WHAT NEEDS TO BE DONE
Nothing but a number belongs in the answer: how many lines of the records below contain the string "pixel".

SOURCE DATA
+ + + + +
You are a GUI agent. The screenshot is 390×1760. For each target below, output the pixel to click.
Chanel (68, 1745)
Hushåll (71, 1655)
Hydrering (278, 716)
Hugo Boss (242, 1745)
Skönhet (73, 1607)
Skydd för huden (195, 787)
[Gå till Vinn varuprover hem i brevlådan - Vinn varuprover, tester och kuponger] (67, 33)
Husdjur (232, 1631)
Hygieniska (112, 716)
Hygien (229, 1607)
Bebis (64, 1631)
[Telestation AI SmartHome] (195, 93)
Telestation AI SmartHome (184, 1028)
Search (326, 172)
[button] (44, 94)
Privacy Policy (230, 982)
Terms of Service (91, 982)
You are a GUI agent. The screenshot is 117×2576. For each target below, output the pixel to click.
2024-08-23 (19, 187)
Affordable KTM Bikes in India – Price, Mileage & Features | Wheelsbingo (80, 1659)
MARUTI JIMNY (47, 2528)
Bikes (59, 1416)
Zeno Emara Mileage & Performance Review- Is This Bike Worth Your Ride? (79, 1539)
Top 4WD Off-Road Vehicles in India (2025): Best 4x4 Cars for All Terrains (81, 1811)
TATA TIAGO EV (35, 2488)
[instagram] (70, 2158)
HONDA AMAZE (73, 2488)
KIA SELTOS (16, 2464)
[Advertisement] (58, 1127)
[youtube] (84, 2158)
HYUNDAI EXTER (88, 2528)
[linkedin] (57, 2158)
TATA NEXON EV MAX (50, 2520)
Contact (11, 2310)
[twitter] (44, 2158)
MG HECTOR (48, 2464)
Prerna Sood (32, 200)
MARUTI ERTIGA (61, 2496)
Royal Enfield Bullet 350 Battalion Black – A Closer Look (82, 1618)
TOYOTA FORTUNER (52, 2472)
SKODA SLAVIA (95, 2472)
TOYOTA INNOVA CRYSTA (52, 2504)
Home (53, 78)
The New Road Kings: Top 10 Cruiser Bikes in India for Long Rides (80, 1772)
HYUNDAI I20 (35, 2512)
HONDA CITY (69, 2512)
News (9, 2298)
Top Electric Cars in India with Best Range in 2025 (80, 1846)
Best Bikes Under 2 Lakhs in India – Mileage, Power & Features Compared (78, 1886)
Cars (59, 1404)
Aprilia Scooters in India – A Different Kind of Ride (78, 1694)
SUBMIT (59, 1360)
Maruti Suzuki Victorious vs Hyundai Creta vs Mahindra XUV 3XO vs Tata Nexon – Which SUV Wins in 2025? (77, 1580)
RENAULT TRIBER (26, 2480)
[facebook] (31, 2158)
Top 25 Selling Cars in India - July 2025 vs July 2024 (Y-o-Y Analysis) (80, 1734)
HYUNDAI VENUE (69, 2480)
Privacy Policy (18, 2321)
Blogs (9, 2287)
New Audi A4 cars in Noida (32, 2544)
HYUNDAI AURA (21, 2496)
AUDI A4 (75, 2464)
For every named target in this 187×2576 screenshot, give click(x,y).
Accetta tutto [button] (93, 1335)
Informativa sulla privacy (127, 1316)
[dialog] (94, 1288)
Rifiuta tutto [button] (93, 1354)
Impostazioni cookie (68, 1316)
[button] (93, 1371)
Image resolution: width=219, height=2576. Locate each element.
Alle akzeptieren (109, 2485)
+ + + + +
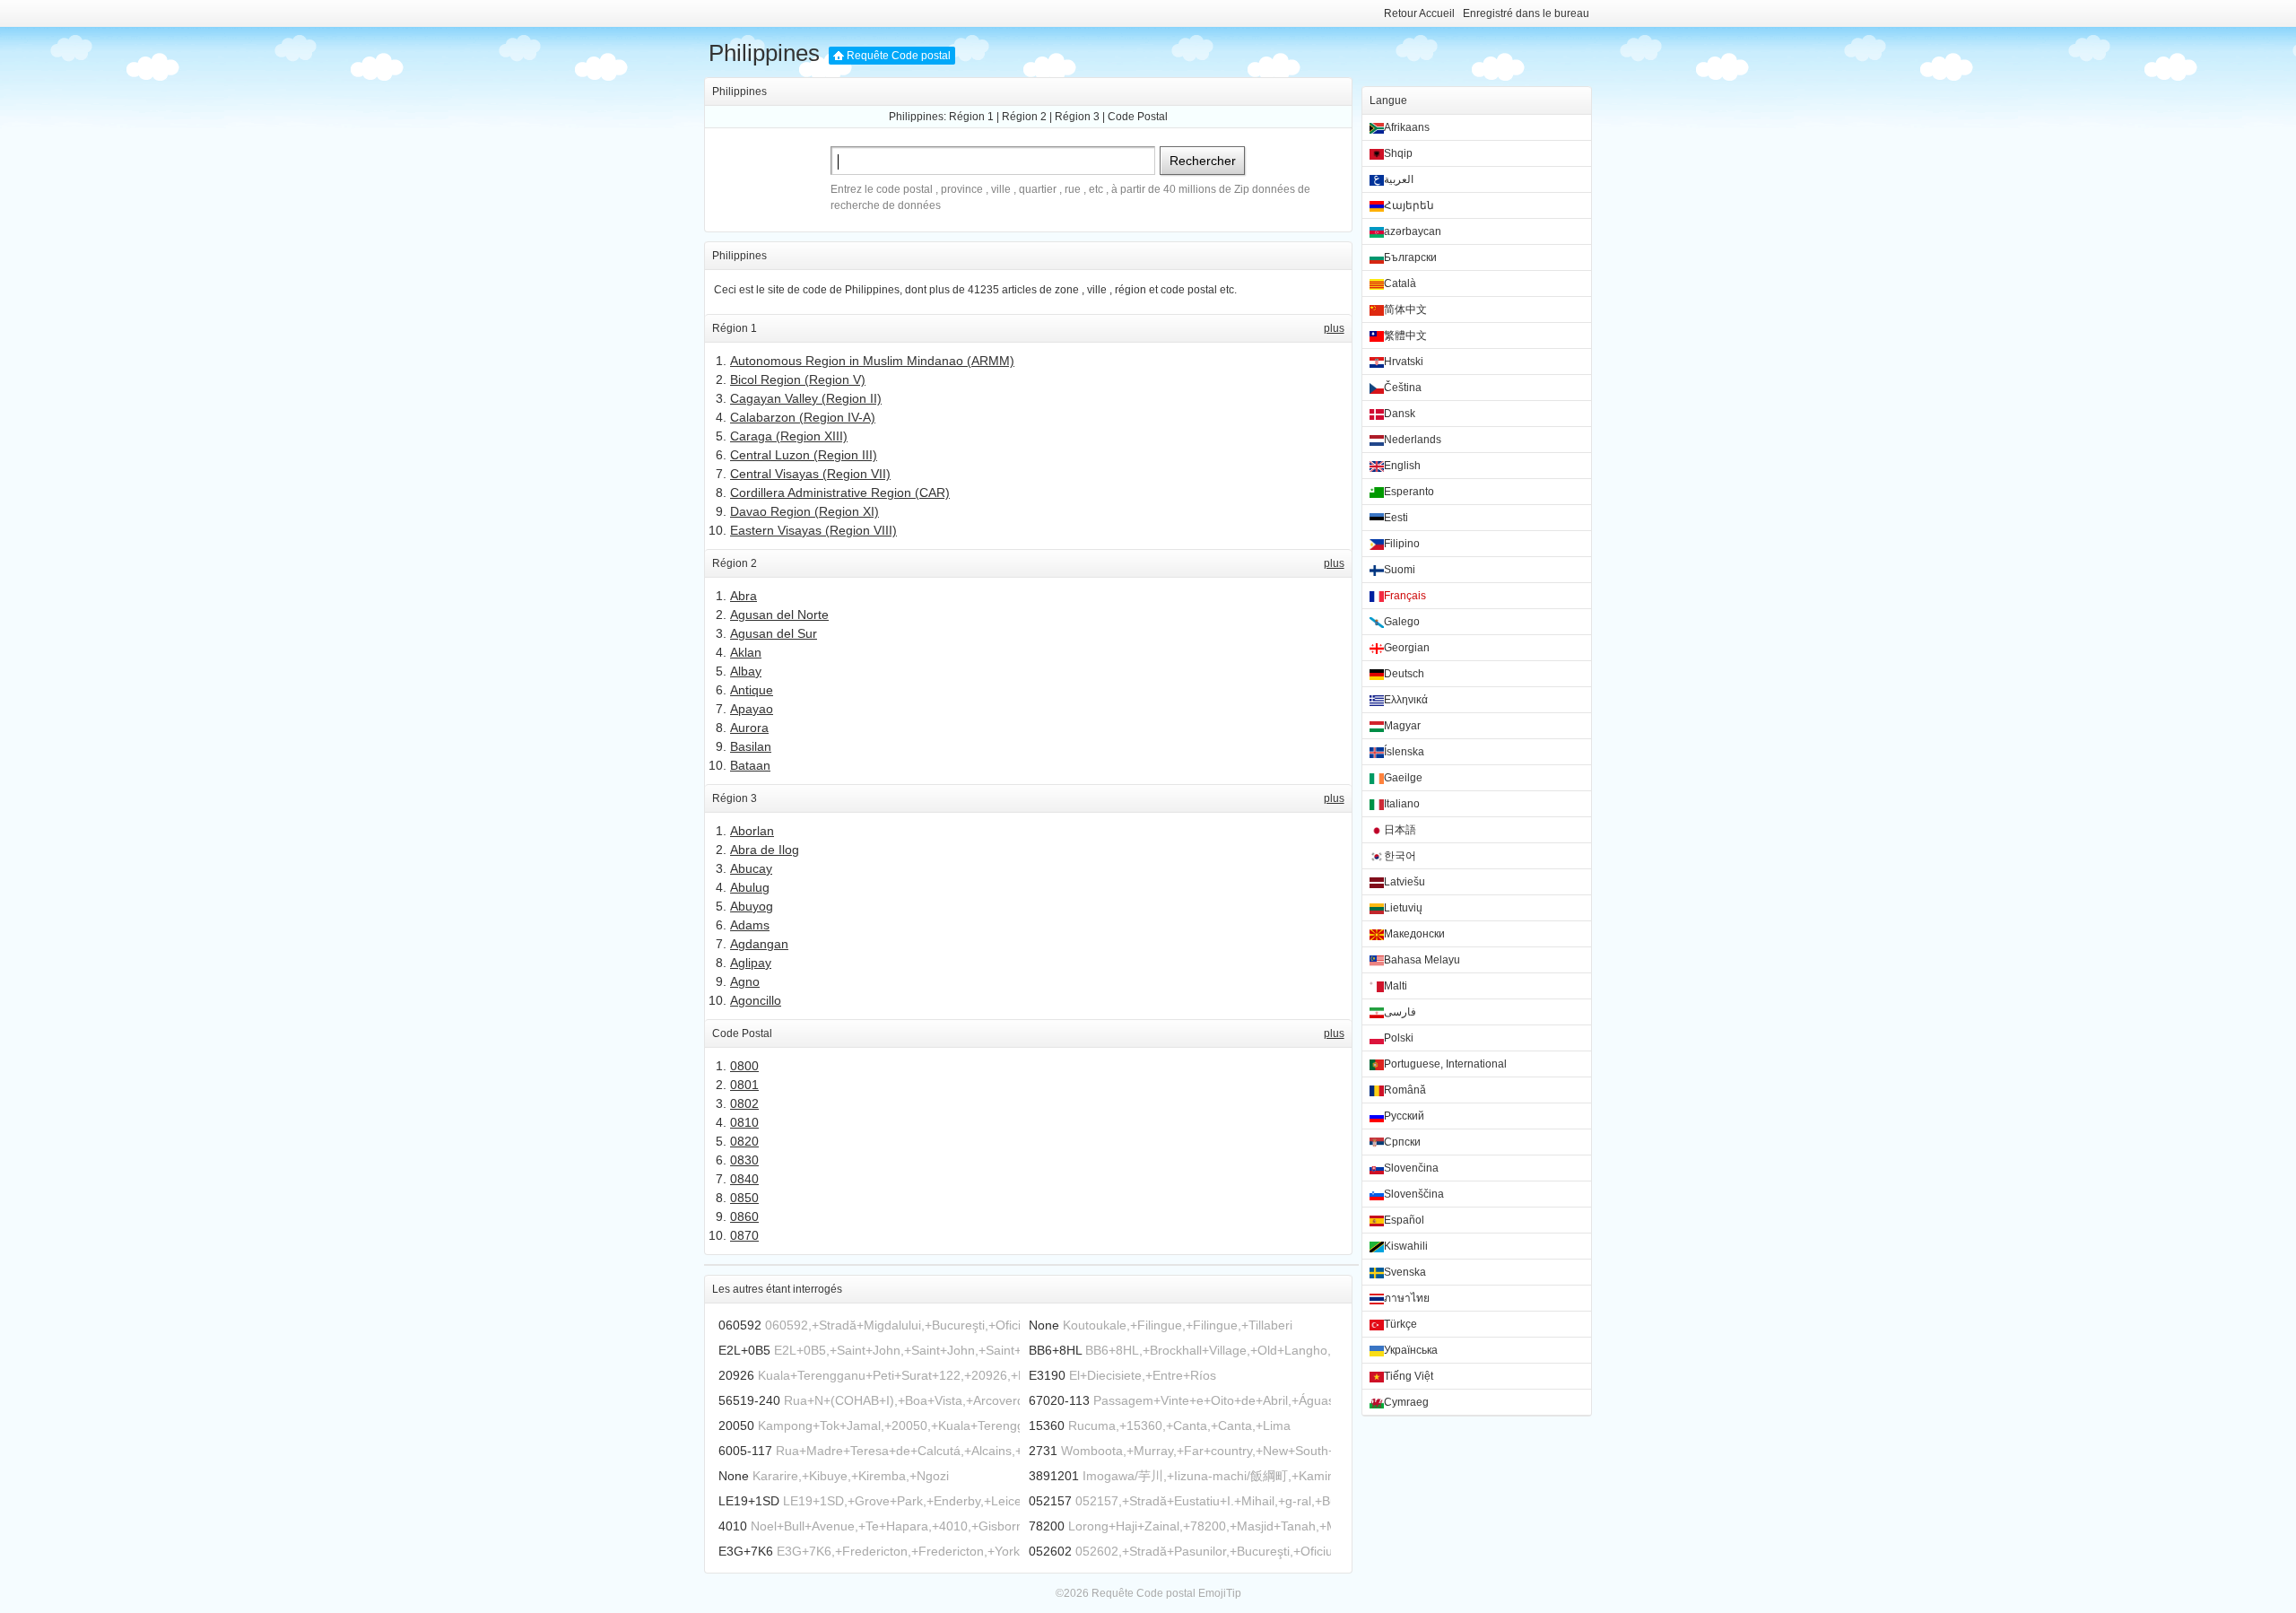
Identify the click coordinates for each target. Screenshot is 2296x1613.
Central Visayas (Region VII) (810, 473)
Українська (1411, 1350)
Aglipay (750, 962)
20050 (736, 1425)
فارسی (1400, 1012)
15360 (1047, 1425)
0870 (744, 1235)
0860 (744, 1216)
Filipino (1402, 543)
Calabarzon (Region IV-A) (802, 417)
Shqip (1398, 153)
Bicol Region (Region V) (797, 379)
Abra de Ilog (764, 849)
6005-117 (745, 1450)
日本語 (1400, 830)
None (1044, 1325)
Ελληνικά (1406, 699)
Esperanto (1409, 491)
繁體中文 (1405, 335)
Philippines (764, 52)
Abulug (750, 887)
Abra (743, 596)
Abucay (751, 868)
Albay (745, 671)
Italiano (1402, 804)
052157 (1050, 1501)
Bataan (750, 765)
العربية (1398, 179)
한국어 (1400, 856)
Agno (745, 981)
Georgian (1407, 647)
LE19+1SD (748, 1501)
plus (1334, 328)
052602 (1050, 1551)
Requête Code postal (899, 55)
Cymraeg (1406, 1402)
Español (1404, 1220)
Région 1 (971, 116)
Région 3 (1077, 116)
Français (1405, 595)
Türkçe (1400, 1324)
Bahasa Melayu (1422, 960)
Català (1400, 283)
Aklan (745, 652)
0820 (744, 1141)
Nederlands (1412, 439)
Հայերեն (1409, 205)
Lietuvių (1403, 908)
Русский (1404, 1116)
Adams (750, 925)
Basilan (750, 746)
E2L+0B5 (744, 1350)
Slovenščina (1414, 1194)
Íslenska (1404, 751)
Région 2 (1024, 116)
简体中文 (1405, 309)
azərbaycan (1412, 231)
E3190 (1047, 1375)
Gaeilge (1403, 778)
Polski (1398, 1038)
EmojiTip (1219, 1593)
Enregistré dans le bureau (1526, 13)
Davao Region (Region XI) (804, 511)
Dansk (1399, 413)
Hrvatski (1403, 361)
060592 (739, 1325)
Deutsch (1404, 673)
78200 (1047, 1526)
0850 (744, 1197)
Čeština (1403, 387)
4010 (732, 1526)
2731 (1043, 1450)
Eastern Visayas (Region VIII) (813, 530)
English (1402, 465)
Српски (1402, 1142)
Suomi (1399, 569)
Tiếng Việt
+ + + + +
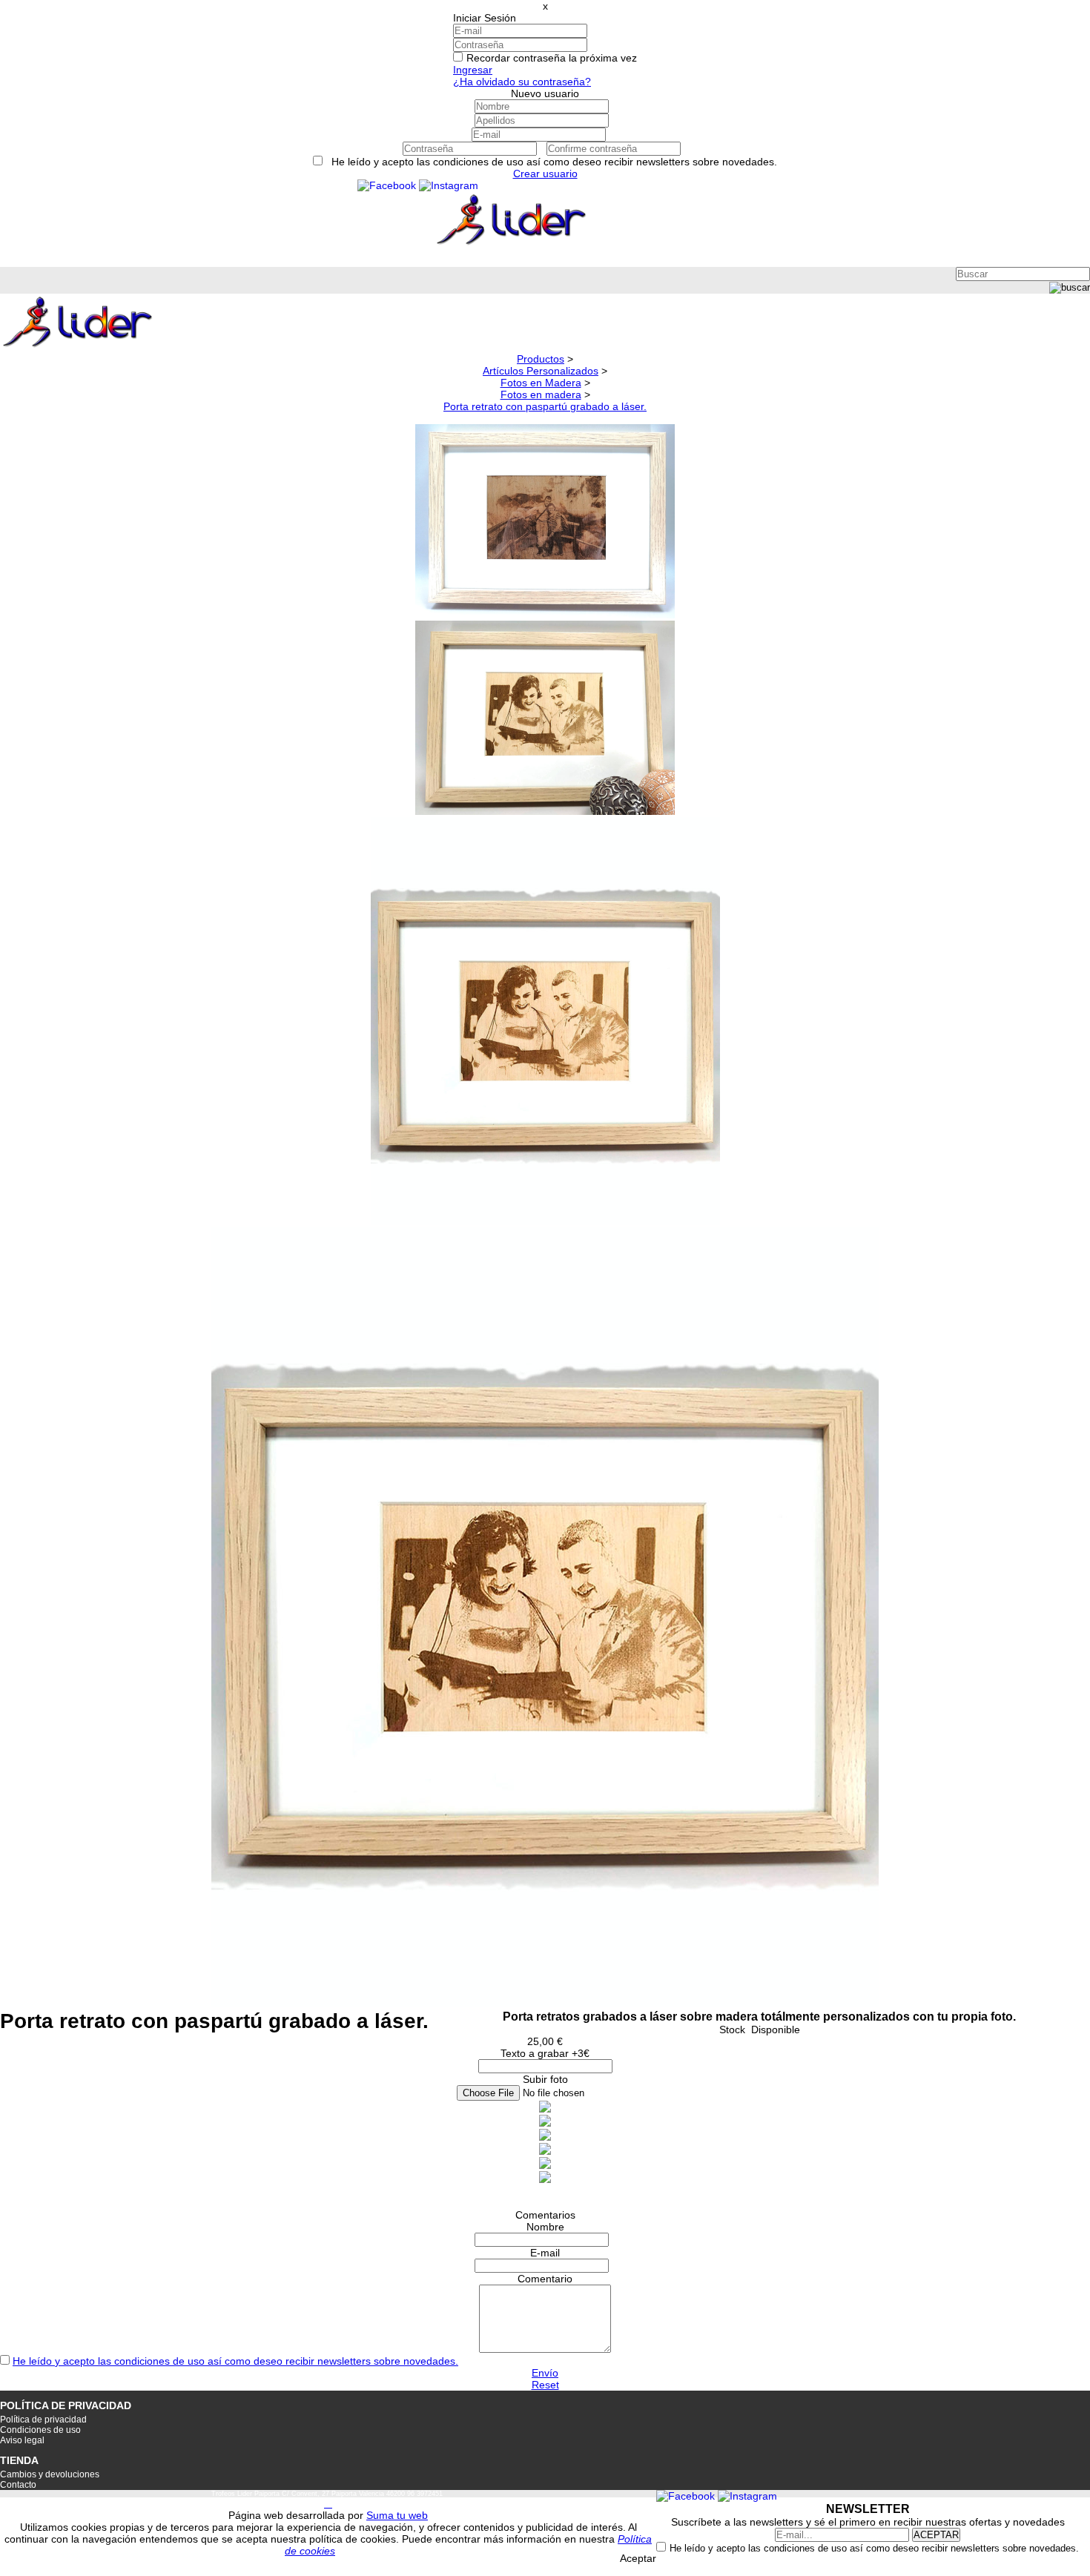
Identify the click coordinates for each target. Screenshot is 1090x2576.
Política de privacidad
+ + + + +
OUTPUT
2